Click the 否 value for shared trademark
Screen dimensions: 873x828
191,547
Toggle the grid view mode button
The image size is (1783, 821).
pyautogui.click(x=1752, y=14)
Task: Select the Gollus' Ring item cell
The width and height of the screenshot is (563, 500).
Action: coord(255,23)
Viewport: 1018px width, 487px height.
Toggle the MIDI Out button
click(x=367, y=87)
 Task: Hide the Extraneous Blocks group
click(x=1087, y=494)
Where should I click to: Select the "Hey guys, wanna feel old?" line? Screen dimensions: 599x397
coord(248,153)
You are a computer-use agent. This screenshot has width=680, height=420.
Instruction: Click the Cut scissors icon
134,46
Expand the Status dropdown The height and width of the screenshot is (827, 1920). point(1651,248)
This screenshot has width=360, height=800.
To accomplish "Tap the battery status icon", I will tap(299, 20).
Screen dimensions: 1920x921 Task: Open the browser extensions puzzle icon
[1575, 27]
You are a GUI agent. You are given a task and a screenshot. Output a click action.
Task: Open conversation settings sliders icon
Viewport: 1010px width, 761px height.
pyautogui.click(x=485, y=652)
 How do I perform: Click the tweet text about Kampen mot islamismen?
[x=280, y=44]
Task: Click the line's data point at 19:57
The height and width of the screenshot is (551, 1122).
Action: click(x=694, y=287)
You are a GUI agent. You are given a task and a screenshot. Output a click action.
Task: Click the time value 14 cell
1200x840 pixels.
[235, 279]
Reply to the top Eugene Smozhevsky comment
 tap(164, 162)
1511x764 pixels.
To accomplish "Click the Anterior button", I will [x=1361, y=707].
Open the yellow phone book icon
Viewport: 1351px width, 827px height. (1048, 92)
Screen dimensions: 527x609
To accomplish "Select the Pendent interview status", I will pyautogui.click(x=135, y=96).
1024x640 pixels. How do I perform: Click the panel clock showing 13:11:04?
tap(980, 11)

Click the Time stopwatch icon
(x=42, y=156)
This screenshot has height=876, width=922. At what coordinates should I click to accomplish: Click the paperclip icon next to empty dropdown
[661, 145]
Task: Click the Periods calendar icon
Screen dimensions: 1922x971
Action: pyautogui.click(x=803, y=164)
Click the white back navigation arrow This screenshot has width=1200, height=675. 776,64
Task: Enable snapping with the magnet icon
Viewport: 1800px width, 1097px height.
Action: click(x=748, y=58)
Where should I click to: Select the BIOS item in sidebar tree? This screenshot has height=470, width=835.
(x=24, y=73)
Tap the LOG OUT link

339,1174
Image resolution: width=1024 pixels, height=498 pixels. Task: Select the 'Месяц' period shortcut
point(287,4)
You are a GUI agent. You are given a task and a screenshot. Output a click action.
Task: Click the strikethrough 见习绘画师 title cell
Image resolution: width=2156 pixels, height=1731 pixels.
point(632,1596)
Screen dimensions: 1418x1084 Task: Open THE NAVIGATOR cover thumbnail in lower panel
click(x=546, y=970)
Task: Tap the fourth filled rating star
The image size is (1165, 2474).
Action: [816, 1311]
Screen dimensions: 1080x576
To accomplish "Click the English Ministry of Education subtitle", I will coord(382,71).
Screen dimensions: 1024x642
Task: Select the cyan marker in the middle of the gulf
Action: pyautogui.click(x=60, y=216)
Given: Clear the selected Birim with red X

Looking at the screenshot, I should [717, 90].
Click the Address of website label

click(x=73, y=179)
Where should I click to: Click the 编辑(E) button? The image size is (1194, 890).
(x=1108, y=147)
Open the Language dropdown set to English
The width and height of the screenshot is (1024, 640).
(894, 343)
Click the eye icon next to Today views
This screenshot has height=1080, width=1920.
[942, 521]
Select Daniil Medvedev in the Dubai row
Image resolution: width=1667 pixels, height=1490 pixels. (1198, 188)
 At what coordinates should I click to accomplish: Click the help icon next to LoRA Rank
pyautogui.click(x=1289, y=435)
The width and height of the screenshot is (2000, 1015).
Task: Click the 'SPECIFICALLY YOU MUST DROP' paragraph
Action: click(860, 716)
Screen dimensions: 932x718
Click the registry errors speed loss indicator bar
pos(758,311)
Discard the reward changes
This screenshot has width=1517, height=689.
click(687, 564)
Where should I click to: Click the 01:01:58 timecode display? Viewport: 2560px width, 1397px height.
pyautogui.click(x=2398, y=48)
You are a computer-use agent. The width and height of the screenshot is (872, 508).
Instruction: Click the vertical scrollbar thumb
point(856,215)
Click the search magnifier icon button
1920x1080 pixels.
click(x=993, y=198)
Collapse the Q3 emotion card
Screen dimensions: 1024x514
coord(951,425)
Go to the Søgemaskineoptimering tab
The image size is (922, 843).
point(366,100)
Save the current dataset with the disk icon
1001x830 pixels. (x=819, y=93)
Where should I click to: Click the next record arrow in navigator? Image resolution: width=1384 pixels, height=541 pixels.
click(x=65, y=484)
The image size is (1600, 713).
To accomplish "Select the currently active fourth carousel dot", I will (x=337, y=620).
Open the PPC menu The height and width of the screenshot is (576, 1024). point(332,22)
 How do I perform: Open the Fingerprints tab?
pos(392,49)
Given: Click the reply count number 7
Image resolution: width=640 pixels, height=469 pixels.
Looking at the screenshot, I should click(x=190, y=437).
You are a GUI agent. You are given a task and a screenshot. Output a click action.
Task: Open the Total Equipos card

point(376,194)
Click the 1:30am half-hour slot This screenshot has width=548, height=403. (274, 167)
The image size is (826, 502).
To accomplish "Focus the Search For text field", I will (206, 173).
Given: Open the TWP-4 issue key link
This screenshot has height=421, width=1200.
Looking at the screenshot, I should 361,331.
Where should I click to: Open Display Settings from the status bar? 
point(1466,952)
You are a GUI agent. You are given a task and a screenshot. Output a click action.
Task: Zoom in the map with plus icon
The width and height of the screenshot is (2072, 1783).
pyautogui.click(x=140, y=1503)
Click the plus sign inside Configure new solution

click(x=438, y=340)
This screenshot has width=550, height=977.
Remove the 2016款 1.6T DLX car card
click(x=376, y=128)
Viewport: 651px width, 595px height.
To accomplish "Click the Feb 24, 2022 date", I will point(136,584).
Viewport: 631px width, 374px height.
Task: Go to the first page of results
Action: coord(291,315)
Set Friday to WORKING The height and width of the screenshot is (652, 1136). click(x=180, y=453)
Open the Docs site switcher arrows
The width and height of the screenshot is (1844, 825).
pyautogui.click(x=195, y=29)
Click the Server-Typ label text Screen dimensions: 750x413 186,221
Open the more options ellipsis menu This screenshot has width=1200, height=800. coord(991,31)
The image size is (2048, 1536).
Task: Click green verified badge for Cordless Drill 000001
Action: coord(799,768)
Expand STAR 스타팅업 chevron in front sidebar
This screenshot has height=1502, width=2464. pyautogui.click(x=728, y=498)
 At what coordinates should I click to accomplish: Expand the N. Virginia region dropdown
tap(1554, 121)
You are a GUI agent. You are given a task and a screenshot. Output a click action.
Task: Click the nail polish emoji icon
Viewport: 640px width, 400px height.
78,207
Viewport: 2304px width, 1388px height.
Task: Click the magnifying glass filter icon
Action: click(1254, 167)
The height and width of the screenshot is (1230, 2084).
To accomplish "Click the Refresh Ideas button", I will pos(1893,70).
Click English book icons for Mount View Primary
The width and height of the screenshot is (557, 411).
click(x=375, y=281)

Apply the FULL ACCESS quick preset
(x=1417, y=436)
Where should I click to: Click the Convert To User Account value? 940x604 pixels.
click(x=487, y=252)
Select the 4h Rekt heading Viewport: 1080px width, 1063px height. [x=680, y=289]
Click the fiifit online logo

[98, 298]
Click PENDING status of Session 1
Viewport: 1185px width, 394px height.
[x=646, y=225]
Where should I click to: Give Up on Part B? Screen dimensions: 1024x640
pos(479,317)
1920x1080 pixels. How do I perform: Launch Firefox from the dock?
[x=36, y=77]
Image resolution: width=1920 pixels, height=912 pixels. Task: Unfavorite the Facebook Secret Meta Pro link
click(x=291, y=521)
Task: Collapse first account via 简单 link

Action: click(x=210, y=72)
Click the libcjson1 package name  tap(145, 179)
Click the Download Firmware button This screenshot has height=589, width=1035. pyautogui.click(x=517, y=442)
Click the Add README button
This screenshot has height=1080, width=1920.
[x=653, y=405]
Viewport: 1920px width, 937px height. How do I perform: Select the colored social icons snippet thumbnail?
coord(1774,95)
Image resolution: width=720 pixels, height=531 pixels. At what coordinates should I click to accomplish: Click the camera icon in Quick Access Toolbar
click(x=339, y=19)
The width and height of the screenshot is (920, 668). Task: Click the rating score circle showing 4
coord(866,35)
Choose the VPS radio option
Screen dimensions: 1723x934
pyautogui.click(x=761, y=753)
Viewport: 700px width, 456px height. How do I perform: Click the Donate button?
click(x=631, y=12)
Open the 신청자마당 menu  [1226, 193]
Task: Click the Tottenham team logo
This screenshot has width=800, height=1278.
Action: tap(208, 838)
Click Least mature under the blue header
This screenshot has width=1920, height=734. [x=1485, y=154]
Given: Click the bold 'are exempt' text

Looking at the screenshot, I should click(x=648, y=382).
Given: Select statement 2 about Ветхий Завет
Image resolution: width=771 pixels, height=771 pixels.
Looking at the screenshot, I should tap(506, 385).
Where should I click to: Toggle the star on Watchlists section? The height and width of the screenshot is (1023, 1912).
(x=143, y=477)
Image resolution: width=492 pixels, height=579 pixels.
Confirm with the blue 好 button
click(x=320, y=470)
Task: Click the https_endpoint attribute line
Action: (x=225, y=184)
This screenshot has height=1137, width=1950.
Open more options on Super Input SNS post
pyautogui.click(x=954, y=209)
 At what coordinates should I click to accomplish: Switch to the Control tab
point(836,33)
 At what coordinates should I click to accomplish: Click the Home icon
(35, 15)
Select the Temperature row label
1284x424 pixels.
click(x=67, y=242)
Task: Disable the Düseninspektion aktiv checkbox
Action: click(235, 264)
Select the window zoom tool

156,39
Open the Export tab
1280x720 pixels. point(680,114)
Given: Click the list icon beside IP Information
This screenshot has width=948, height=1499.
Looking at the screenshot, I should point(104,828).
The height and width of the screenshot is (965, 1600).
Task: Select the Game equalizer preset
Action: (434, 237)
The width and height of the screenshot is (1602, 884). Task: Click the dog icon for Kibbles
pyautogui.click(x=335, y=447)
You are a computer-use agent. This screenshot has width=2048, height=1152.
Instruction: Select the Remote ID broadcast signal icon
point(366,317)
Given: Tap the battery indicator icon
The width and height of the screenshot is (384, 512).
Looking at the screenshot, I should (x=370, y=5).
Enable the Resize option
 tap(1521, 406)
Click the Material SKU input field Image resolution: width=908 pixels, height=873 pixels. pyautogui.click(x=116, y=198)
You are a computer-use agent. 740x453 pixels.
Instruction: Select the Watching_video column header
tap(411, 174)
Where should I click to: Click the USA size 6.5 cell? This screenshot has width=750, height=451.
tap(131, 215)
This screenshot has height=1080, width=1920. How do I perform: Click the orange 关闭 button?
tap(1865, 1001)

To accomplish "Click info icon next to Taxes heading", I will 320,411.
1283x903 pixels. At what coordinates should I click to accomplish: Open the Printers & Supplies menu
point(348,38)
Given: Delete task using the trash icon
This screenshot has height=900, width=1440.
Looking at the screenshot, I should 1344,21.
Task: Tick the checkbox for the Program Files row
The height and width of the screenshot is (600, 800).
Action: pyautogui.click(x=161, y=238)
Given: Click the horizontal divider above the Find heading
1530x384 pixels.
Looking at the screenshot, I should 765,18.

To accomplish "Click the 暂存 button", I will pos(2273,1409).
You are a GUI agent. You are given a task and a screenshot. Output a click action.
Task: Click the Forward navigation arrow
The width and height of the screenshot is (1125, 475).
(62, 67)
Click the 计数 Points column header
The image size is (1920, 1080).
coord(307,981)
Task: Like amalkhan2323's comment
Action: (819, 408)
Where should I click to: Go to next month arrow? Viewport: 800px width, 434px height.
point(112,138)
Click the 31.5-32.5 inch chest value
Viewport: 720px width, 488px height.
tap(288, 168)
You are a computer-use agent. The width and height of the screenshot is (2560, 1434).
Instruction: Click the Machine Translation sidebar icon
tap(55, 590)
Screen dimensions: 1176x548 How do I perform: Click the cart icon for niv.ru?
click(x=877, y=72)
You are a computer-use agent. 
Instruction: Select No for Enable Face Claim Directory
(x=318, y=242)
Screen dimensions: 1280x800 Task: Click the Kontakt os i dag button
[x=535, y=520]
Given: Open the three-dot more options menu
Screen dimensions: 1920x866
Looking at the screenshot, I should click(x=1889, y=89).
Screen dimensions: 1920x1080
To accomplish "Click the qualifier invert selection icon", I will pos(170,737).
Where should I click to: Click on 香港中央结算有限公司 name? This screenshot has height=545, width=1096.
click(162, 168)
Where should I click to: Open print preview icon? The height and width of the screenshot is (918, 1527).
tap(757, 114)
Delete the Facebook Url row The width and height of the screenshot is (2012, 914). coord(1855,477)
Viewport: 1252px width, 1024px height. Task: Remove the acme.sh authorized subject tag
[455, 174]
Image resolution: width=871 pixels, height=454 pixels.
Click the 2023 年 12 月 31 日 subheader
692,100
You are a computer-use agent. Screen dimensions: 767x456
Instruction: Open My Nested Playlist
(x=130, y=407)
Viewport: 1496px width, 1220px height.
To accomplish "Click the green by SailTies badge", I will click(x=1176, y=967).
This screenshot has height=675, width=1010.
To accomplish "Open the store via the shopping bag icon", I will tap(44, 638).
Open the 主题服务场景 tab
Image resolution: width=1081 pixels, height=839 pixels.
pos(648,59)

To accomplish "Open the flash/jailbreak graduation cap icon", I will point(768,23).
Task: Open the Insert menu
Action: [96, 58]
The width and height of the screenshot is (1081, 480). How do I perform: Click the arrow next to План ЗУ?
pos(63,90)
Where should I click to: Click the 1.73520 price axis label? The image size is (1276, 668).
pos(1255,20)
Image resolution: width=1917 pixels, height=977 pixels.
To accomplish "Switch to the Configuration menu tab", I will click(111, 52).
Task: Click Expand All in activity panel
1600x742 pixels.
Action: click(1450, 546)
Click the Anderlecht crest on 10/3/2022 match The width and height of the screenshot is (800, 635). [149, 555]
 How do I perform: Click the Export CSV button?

**Written request**
Can you echo the part of the listing that opens with the line containing "Screen dimensions: 1920x1080" and closes with the line containing "will click(x=1176, y=967).", both of those lines included?

**Written solution**
Screen dimensions: 1920x1080
To accomplish "Click the qualifier invert selection icon", I will pos(170,737).
Where should I click to: Click on 香港中央结算有限公司 name? This screenshot has height=545, width=1096.
click(162, 168)
Where should I click to: Open print preview icon? The height and width of the screenshot is (918, 1527).
tap(757, 114)
Delete the Facebook Url row The width and height of the screenshot is (2012, 914). coord(1855,477)
Viewport: 1252px width, 1024px height. Task: Remove the acme.sh authorized subject tag
[455, 174]
Image resolution: width=871 pixels, height=454 pixels.
Click the 2023 年 12 月 31 日 subheader
692,100
You are a computer-use agent. Screen dimensions: 767x456
Instruction: Open My Nested Playlist
(x=130, y=407)
Viewport: 1496px width, 1220px height.
To accomplish "Click the green by SailTies badge", I will click(x=1176, y=967).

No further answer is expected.